On Saturday, Saskatchewan R.C.M.P. took to social media to help put an end to impaired driving, an effort on National Impaired Driving Enforcement Day.

“In December 2015, we charged 210 people for impaired driving offences, that's almost seven per day,” said Sgt. Al Hofland, acting officer in charge of RCMP F Division traffic services.

Online, RCMP shared one Mountie’s story an hour about responding to impaired driving calls from 11 a.m. Saturday to 11 a.m. Sunday.

"We want to make our roadways safe--that's the message,” said Sgt. Hofland. “Getting the public on board, obviously, it is challenging. But we feel through messaging, education, prevention and obviously through enforcement, that the message will come home."

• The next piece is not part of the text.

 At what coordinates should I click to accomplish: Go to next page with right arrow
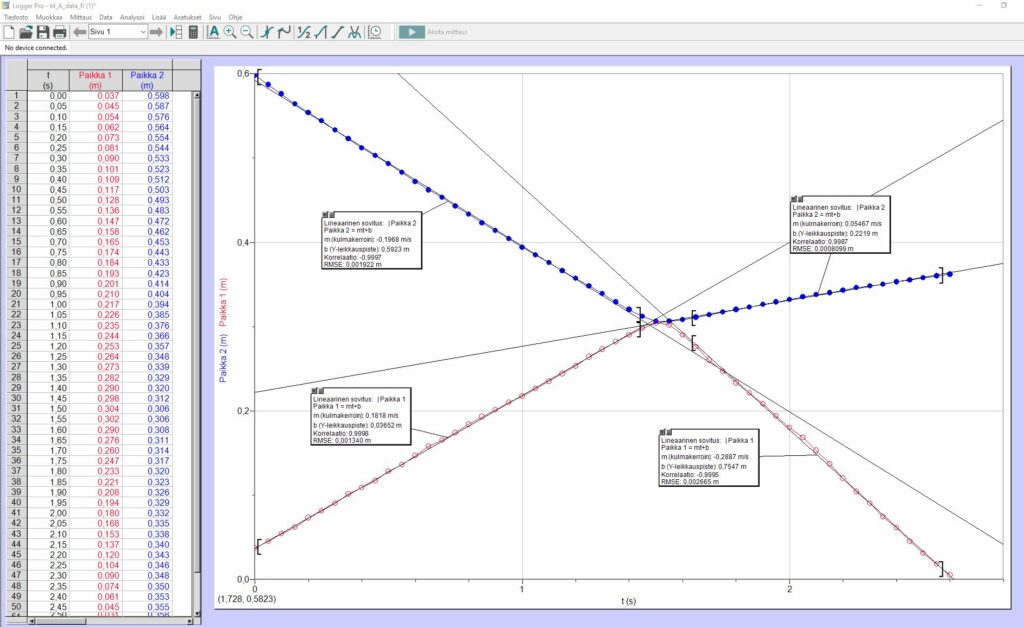pos(157,32)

 In 2015, Saskatchewan saw nearly 1,200 crashes related to impaired driving, according to SGI. And this year, there have already been more.

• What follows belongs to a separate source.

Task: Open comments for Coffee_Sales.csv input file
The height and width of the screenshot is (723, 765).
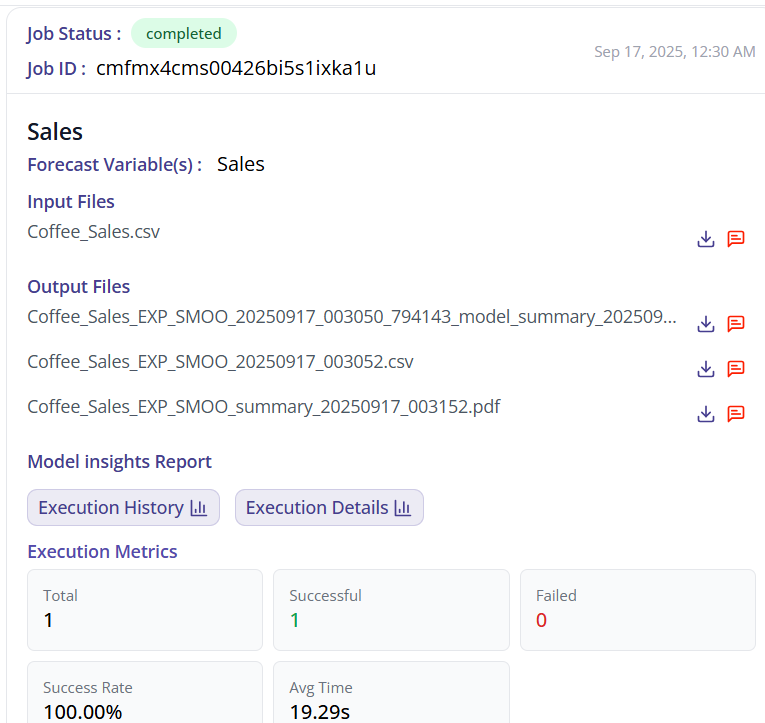Action: click(736, 239)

"We do our enforcement as best as we can,” said Sgt. Hofland. “We put them through our justice system and we hope that at the end of the day, that they do obviously take something away from this in terms of this actually being a consequence, so they learn from their experience."

 "Because of the prevalence of impaired driving in our province, most people have been affected by it. This makes the RCMP’s message even more important.

"Especially the younger people, they just don't have a clue of what impact it has on people's lives every day,” said Regina resident, Kim Nordwick. “I think with people sharing exactly what has happened in different people's lives could maybe help.”

While fellow resident Graham Brown agrees there is a problem with impaired driving in Saskatchewan, he says the RCMP's campaign won’t make a difference for some.

"When the government says you can drink up to .08, and then judge whether you're intoxicated enough to drive or not, that sends a mixed message,” said Brown. “I think it's (the RCMP's story sharing) going to convince the people who are already convinced. But those who remain on the fence about whether it's a problem or not will, remain on the fence and not convince them."

 Saskatchewan has the highest impaired driving fatality rate per capita in Canada, with 53 deaths accounted for last year. But RCMP hope that through campaigns like this will change that statistic.